**About this exercise**. The count of lines with the string "will" in the material is all that should be returned.

**Entries supplied**.
..........

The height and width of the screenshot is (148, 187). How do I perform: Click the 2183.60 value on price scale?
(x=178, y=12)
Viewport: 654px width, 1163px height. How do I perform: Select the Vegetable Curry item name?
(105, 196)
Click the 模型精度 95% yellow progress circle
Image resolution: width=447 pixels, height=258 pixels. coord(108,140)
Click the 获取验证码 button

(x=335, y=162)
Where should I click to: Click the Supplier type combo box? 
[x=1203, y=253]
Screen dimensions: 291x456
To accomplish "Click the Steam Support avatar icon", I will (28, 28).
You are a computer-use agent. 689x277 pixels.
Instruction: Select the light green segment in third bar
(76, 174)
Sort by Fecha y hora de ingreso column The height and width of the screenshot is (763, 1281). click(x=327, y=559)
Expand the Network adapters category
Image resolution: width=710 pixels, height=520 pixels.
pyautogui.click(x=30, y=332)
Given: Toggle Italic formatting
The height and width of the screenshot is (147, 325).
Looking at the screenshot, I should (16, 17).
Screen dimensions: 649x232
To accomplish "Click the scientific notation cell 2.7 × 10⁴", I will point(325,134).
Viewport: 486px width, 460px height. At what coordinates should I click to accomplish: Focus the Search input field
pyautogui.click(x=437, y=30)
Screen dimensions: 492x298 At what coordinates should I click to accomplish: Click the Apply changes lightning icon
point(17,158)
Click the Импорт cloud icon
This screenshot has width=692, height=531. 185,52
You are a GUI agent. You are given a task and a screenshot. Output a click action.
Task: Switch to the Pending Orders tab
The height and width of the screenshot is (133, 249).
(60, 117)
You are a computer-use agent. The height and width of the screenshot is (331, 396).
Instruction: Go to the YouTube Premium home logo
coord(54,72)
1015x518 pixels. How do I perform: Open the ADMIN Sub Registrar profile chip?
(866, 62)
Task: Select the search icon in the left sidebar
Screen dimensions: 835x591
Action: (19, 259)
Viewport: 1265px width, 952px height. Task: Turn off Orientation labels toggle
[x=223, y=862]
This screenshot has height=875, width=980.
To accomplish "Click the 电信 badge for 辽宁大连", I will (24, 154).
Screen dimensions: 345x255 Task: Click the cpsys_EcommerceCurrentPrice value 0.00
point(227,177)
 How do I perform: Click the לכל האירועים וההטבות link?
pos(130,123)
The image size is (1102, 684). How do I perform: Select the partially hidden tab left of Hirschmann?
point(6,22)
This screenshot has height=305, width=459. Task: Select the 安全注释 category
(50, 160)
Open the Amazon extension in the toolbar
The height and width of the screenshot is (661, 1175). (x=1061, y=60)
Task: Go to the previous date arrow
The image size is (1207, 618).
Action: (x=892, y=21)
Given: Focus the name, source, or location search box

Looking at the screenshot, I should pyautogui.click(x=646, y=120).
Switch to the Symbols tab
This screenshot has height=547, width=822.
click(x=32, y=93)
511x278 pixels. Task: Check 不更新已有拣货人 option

..........

**Solution to the problem**. 3